C. K. Williams — American Poet born on November 04, 1936, died on September 20, 2015

Charles Kenneth "C. K." Williams was an American poet, critic and translator. Williams won nearly every major poetry award. Flesh and Blood won the National Book Critics Circle Award in 1987. Repair won the 2000 Pulitzer Prize for Poetry, was a National Book Award finalist and won the Los Angeles Times Book Prize. The Singing won the National Book Award, 2003 and in 2005 Williams received the Ruth Lilly Poetry Prize. The 2012 film Tar related aspects of Williams' life using his poetry... (wikipedia)

Sometimes you have a poem that you really want to write and it never happens.
One becomes a grandfather and one sees the world a little differently. Certainly the world becomes a more vulnerable place when one has a grandchild, or now I have two. And I think that possibly there's some tenderness that came out of just time and age and being a parent and grandparent.

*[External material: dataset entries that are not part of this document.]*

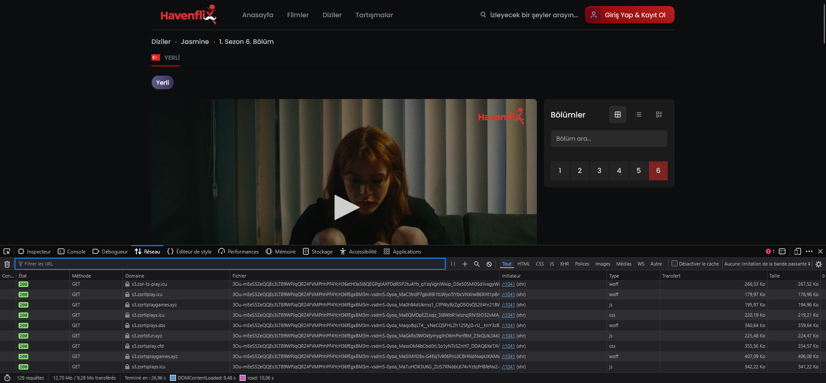The width and height of the screenshot is (826, 383).
Task: Open the request blocking icon
Action: click(x=489, y=264)
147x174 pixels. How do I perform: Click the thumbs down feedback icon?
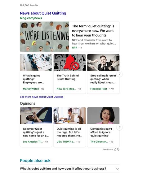coord(118,150)
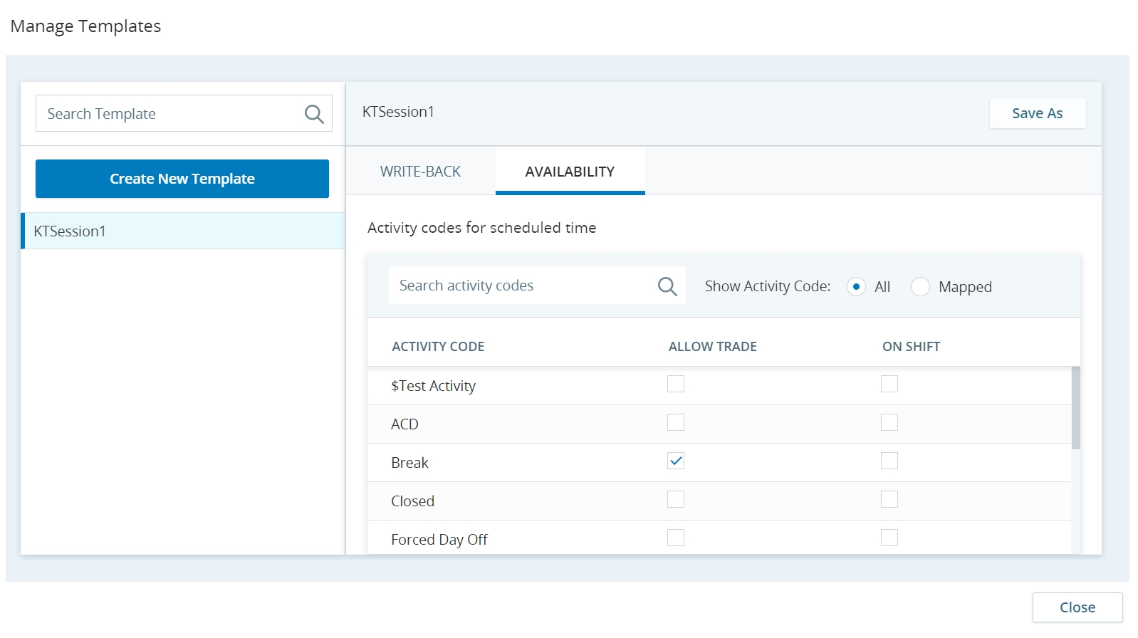
Task: Click the activity codes search magnifier icon
Action: point(667,286)
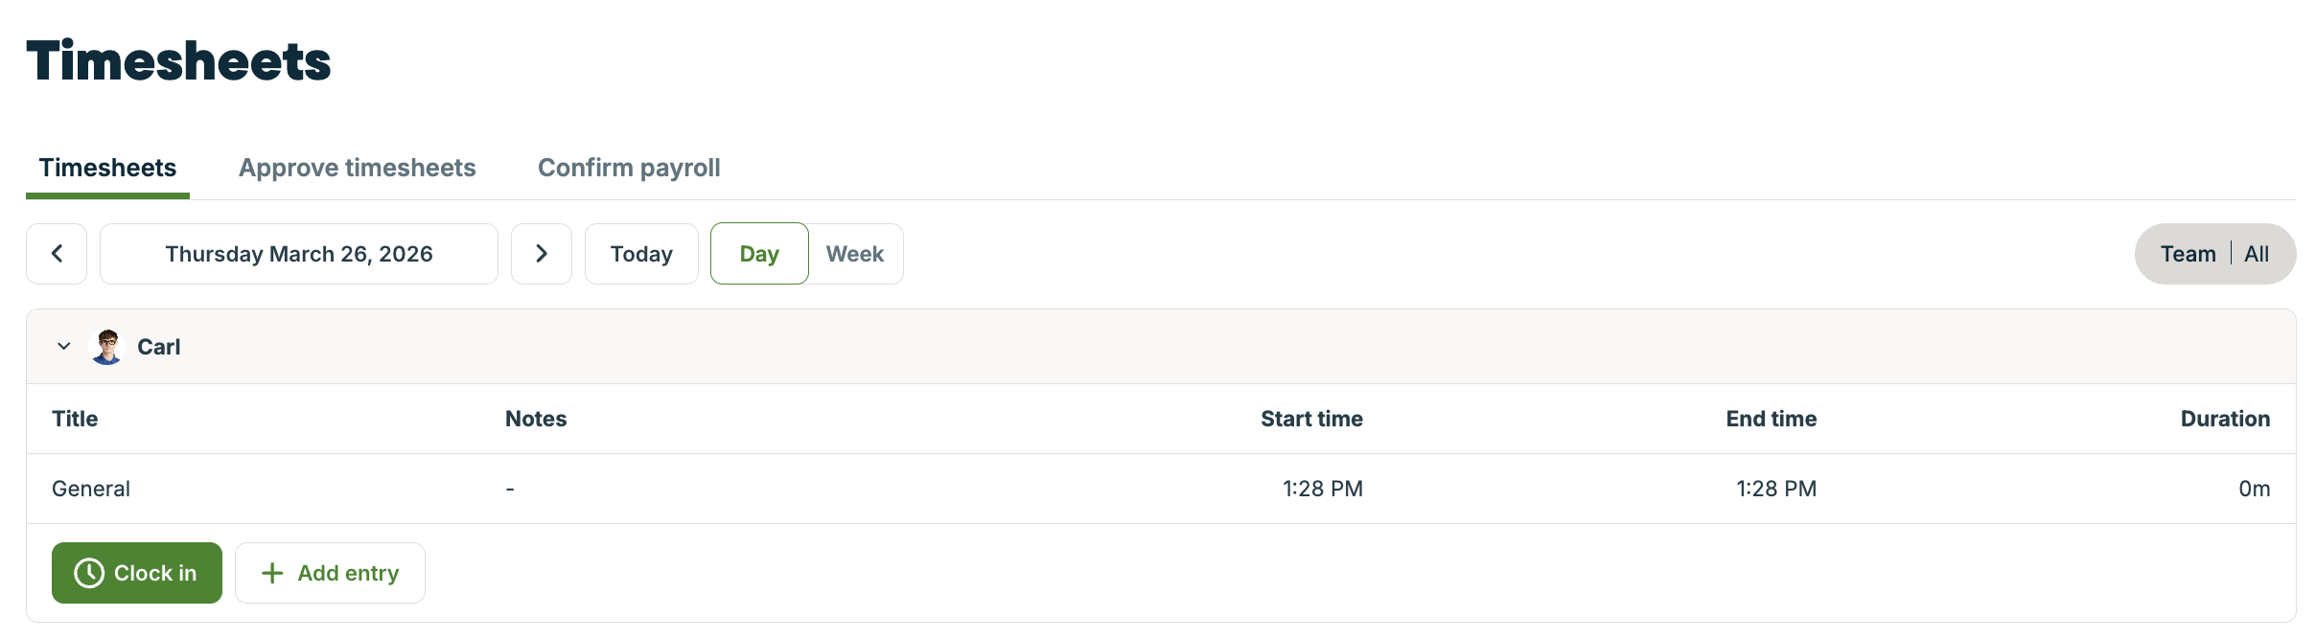Advance to the next day arrow
This screenshot has width=2316, height=640.
(x=542, y=254)
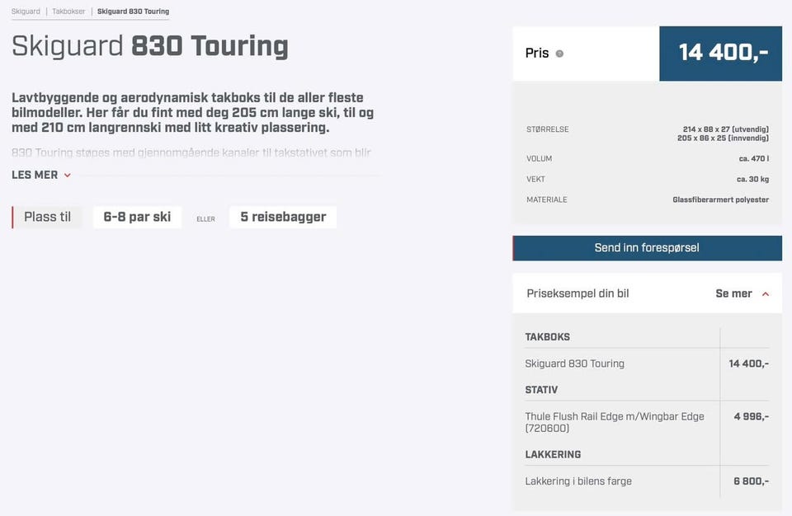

If you spend your whole life being depressed about life, you're wasting it.
I think poetry always lives its life, and people come to it and people go away from it, 'people' in the sense of larger numbers of people. It's as though you begin to think that poetry is a resource, and that at certain times people seem to need it or want it or can find sustenance in it, and at other times they can't.
Poems have a different music from ordinary language, and every poem has a different kind of music of necessity, and that's, in a way, the hardest thing about writing poetry is waiting for that music, and sometimes you never know if it's going to come.